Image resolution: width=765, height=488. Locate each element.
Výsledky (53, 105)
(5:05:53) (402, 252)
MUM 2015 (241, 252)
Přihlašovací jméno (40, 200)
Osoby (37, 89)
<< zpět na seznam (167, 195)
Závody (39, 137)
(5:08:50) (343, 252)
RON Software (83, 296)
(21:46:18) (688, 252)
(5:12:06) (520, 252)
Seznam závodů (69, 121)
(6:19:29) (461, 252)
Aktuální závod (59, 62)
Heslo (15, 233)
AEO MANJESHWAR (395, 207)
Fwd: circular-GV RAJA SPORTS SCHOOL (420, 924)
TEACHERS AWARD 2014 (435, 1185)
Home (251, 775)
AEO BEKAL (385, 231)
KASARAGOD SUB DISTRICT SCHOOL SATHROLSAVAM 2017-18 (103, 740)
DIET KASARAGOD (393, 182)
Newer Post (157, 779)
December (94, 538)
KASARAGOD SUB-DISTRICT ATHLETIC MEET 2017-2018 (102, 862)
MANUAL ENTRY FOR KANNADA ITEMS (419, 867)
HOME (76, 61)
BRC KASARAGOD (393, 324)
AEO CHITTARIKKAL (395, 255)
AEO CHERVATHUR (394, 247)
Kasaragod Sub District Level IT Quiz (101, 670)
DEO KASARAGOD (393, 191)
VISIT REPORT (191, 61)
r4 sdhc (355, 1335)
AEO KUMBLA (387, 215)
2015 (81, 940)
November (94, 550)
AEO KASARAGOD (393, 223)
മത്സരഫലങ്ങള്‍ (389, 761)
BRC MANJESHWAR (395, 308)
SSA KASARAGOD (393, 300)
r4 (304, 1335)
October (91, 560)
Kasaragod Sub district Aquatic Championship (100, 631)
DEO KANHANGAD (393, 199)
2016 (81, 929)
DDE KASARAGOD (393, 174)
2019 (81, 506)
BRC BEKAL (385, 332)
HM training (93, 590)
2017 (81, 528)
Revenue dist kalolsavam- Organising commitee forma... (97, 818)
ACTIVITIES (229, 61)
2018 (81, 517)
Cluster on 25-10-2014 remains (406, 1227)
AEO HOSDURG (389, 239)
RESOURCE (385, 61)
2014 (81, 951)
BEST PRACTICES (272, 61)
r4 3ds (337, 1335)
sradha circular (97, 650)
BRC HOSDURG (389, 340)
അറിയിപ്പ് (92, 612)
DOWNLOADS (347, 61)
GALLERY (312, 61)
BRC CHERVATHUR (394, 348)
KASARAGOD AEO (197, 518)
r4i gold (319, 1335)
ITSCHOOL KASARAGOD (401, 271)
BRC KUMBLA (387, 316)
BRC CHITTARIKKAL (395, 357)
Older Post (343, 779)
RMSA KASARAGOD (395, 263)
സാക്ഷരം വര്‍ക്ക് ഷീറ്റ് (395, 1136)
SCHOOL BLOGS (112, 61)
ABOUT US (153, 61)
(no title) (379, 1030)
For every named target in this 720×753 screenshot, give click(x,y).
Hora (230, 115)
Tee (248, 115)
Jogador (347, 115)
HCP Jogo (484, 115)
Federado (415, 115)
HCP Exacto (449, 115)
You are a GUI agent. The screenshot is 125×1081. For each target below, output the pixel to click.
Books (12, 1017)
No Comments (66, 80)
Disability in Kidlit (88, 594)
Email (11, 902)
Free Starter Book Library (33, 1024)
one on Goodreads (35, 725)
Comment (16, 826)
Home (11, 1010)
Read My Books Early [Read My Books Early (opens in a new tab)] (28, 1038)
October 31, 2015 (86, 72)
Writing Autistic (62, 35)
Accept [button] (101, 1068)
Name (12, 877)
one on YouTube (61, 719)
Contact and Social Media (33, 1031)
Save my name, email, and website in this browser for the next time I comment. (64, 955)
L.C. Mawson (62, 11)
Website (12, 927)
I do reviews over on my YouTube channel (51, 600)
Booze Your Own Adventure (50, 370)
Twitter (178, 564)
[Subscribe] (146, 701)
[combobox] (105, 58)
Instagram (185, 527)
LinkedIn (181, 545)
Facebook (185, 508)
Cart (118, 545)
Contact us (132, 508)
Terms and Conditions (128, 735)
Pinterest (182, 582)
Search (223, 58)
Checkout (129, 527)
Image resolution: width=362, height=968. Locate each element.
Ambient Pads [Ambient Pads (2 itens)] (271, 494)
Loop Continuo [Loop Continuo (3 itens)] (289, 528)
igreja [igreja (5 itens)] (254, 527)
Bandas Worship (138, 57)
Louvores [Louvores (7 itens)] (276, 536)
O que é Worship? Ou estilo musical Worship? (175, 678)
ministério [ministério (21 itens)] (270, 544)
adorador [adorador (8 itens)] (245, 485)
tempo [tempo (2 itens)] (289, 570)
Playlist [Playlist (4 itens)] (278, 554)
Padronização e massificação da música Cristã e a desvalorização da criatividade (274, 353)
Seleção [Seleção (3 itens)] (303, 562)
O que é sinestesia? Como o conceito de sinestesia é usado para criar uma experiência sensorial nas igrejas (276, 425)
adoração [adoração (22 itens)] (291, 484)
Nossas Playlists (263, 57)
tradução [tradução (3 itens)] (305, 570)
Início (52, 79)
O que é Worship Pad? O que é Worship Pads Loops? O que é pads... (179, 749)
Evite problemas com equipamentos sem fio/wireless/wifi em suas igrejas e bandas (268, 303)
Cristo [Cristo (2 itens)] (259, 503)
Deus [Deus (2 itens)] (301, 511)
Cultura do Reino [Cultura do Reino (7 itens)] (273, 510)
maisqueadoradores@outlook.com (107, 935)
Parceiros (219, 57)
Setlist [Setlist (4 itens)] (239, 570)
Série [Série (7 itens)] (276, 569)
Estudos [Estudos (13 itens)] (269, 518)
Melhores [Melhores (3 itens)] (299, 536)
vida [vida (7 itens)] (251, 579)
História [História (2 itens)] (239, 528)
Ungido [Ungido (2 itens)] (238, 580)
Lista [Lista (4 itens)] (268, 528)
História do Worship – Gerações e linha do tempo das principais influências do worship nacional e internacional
********
Retype the lines between the one holding "(5:05:53) (402, 252)" and the one holding "Heslo (15, 233)", inclusive, keeping each one unchanged.

→ **The output**
(5:05:53) (402, 252)
MUM 2015 (241, 252)
Přihlašovací jméno (40, 200)
Osoby (37, 89)
<< zpět na seznam (167, 195)
Závody (39, 137)
(5:08:50) (343, 252)
RON Software (83, 296)
(21:46:18) (688, 252)
(5:12:06) (520, 252)
Seznam závodů (69, 121)
(6:19:29) (461, 252)
Aktuální závod (59, 62)
Heslo (15, 233)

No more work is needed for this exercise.